● **WHAT THE EXERCISE ASKS**:
All lines in the material with the string "description" should be listed.

● **MATERIAL TO PROCESS**:
Content starts

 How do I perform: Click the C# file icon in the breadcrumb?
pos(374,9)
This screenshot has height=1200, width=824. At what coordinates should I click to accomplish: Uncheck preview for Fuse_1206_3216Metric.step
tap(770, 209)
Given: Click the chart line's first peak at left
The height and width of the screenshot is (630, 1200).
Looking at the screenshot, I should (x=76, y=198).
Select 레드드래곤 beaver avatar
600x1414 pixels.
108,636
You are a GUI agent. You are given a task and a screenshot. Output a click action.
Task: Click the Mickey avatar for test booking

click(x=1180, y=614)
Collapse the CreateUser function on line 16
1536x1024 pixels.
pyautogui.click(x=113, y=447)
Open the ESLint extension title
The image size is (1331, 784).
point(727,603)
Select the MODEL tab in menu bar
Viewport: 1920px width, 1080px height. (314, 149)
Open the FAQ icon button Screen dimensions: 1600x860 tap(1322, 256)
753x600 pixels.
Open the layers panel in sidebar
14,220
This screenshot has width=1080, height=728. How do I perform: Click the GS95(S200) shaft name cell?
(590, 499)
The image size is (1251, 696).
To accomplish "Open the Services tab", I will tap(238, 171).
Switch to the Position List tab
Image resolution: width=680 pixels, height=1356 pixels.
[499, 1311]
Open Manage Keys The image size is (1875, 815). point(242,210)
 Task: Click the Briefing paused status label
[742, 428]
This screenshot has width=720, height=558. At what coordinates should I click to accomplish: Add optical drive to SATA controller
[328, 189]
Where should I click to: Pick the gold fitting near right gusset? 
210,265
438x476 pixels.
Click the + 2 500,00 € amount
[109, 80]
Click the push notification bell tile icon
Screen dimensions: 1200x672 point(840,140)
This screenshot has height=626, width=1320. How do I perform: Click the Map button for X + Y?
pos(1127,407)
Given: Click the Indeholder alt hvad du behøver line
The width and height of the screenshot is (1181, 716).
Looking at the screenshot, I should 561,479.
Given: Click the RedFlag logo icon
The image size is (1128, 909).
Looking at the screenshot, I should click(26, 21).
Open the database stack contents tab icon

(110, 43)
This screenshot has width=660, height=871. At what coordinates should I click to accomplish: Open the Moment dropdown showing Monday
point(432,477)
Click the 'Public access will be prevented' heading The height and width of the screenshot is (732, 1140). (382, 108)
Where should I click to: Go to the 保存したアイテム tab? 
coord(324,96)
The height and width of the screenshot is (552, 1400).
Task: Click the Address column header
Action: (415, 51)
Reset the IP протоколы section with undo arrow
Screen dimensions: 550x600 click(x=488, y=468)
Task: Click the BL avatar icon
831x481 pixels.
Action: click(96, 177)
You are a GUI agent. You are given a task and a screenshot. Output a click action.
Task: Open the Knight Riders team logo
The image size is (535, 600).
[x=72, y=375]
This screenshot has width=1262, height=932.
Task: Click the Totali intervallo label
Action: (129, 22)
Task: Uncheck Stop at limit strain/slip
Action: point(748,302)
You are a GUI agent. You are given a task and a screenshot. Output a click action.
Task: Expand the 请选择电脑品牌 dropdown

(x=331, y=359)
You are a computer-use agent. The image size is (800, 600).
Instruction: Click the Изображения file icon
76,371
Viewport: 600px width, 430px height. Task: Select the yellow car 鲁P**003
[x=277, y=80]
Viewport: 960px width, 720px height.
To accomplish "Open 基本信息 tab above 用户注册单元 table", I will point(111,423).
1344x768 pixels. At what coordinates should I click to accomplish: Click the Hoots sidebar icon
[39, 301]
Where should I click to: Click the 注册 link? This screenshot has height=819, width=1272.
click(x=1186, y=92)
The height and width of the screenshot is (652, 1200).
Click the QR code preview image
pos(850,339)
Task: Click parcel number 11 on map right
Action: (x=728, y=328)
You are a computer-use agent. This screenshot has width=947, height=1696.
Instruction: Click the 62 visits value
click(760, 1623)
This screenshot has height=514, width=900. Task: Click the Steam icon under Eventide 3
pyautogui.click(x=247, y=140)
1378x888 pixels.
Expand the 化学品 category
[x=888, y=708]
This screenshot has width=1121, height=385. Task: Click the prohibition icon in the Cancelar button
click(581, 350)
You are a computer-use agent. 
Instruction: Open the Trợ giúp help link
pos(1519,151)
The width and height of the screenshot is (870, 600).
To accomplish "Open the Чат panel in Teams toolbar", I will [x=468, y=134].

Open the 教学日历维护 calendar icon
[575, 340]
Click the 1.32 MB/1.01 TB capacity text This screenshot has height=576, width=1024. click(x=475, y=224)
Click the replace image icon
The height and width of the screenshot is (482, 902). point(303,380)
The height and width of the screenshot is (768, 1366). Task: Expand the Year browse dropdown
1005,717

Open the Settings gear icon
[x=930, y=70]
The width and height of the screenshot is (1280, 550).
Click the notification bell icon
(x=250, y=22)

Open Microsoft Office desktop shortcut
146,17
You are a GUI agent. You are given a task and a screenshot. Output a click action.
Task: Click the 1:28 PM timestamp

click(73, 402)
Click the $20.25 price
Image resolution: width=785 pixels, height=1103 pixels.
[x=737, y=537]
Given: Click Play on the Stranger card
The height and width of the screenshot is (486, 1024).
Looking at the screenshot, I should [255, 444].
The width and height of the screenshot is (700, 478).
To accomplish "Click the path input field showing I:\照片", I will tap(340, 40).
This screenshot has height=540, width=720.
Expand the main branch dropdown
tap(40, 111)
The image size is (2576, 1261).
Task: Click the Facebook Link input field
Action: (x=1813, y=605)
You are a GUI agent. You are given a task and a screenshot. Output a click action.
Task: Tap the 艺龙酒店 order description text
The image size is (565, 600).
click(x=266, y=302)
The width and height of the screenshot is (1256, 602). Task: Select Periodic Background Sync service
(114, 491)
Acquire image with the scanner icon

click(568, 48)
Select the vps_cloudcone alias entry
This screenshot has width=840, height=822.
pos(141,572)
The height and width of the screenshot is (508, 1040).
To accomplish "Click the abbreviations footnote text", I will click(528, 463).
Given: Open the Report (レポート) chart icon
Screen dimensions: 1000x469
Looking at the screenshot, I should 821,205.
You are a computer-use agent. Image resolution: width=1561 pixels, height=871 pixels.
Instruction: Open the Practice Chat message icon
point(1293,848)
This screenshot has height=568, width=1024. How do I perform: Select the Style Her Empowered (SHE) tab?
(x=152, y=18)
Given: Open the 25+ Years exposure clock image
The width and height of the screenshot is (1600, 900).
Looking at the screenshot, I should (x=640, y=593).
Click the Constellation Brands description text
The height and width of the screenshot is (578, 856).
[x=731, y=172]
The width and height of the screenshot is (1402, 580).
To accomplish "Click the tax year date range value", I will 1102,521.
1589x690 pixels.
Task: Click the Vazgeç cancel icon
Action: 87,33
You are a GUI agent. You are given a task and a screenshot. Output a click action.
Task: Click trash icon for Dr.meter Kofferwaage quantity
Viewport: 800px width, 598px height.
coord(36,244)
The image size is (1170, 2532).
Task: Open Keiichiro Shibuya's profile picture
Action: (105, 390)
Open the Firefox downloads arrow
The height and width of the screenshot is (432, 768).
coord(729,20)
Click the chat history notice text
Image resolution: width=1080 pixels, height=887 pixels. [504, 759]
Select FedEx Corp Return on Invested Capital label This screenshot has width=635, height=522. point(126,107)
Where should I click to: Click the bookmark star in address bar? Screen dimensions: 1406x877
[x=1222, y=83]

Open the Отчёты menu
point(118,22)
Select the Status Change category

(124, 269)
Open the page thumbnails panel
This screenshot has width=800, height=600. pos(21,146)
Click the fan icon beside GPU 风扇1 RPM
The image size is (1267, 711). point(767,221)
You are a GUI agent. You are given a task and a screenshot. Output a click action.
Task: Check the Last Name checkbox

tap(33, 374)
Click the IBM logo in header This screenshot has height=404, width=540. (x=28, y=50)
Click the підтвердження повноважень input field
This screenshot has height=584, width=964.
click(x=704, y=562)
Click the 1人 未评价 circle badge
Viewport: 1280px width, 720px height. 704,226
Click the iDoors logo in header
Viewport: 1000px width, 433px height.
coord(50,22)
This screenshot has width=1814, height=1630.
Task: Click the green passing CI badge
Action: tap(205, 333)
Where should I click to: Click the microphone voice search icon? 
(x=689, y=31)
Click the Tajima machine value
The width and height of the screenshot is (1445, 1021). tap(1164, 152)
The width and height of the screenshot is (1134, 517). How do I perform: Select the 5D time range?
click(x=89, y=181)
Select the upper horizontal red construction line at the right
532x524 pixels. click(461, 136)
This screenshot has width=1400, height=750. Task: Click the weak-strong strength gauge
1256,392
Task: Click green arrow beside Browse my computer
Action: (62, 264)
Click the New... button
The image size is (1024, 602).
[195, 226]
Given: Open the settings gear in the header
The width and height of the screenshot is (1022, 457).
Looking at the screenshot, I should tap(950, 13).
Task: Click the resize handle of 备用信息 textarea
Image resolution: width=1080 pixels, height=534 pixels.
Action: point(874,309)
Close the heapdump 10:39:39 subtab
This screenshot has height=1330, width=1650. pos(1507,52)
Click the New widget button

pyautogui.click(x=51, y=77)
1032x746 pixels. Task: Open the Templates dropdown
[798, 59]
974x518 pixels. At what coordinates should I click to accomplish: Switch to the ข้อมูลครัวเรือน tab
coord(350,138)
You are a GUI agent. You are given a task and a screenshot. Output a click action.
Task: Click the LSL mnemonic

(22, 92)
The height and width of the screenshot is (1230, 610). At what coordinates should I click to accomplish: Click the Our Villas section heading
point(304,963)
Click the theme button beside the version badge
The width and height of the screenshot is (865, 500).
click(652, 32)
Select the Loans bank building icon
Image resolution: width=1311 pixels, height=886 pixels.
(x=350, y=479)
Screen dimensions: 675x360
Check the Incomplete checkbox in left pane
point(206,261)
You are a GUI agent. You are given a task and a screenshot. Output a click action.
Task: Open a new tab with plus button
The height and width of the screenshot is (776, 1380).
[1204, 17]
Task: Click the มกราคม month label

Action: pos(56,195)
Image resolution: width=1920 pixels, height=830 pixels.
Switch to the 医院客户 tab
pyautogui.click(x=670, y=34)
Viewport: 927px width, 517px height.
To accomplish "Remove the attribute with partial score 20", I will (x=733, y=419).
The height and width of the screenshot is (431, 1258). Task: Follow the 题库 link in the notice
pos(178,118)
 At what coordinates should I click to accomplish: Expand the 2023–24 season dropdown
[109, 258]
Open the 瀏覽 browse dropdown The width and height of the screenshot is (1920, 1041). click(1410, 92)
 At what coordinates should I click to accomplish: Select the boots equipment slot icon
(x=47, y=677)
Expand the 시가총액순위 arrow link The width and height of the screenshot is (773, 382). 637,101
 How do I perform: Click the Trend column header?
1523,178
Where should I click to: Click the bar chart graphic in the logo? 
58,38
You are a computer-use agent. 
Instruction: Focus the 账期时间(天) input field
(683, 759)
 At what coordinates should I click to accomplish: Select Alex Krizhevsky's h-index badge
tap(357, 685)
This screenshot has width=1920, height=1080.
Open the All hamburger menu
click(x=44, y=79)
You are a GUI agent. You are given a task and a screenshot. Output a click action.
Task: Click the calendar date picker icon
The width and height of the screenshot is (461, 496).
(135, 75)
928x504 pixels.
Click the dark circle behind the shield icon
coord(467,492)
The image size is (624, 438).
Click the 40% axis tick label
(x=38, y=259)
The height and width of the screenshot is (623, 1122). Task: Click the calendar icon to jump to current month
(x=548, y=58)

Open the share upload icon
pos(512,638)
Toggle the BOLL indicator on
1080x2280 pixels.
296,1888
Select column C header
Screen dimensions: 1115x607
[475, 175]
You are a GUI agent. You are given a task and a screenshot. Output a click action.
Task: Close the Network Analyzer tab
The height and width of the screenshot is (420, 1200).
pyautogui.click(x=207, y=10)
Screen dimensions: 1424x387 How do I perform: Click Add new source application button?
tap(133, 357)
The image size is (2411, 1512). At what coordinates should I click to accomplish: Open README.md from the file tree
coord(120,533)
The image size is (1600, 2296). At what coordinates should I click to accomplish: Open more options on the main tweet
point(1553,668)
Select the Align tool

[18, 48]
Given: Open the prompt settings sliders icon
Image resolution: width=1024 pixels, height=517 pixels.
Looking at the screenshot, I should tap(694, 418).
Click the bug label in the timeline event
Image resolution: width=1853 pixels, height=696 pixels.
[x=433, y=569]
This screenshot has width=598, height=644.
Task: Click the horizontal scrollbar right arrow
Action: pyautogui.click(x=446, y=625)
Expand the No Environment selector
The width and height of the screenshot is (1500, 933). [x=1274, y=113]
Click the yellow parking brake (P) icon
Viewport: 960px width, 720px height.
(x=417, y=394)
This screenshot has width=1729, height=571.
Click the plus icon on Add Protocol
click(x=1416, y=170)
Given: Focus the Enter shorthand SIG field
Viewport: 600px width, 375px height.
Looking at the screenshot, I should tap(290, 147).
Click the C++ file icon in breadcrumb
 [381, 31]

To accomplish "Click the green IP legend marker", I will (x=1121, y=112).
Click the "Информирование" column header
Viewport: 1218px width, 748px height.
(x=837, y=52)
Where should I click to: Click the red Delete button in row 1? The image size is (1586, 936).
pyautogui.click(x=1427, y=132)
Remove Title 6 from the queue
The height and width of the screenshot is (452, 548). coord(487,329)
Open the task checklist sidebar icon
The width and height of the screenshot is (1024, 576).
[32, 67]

Content ends

● **OUTPUT BELOW**:
Task: Tap the 艺龙酒店 order description text
Click the Constellation Brands description text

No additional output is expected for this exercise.